Como lembra o ILISP, um membro do alto escalão do Partido Comunista de Cuba afirmou, em entrevista ao jornal da juventude do partido Juventud Rebelde, que Cuba não tem Internet barata para a sua população porque isso significaria a “penetração do regime para doutrinação ideológica visando nossa conquista (já que) o imperialismo (americano) quer destruir a revolução”. Em suma, a teoria conspiracionista de costume.

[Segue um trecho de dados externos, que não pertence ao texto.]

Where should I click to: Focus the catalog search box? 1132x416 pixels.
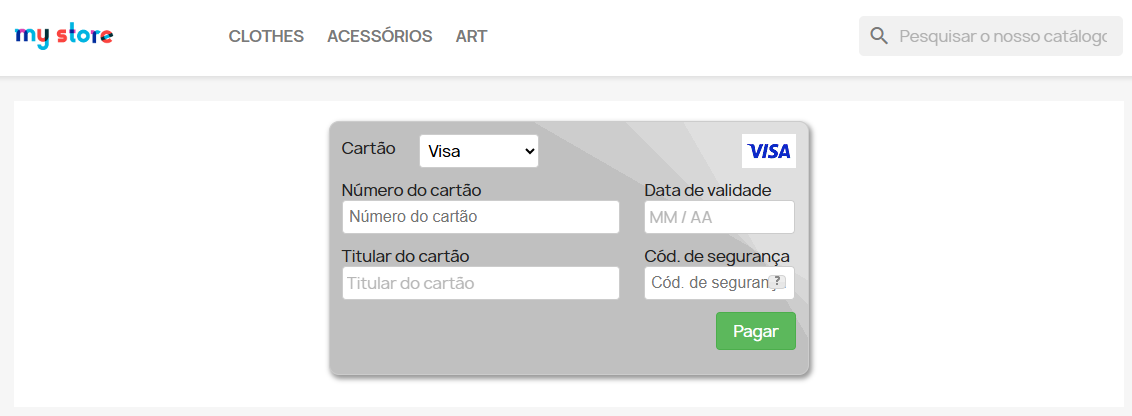click(x=1003, y=36)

Somente 5% dos cubanos têm acesso à Internet, uma das menores taxas do mundo – conforme a Freedom House -, e 25% da população acessa a Intranet do governo, a qual possuiu apenas sites comunistas alinhados à ditadura cubana.

O Google cheogu a se oferecer para estabelecer uma ampla rede sem fio privada – com qualidade, livre e de baixo custo – para a população cubana. Mas isso não aconteceu porque a ditadura cubana não o quis. O medo dos ditadores era de ter sua população acessando a Internet livremente.

O presidente da Alphabet (holding the inclui o Google), Eric Schmidt, visitou a ilha em abril para defender a existência de uma Internet livre e aberta em Cuba. Atualmente, o salário médio de um cubano está em torno de 470 pesos (20 dólares) por mês, enquanto uma hora de Internet sem fio custa 4 dólares.